The conduct of the study was financially supported by a grant from the Hamburg Innovation Foundation (grant number: IT-721.230-002 (466)). The Foundation had no influence on the study design; on the collection, analysis or interpretation of the data; or on the writing of the manuscript.
Availability of data and materials
The complete dataset supporting the conclusions of this article is available from the corresponding author on request.
All authors together designed the trial. The authors RN, CD, JB, NAS and TJK developed the CPR assist device and conceived the study. CD, JB and NAS recruited the study participants and managed the data. CD, JB and NAS collected the data, and RN and JCK supervised the conduct of the trial and data collection including internal validation. RN and JFK provided statistical advice on the study design and analysed the data. RN and CD drafted the manuscript, and all authors contributed substantially to its revision. All authors approved the final version to be submitted. RN takes responsibility for the paper as a whole.

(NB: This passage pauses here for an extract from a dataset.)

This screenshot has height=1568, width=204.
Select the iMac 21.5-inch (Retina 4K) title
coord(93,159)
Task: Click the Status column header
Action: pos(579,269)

The authors RN, CD, JFK and JCK declare no competing interests or personal relationships with people or organisations that could influence their work. The authors TJK and NAS are full-time employees on a fixed salary at WEINMANN Emergency Medical Technology, Hamburg, Germany. The prototype and all patent rights are owned by WEINMANN Emergency. None of the authors hold any patent rights on the prototype device, and none of the authors are involved in sales profits.
Consent for publication
Written informed consent for the publication from the participants enrolled in this study may be provided on request.
Ethics approval and consent to participate
The study protocol was submitted to the regional ethics committee of the Medical Council, which waived the need for ethical approval on January 28, 2014. All participants were informed about the purpose of the study and gave written informed consent.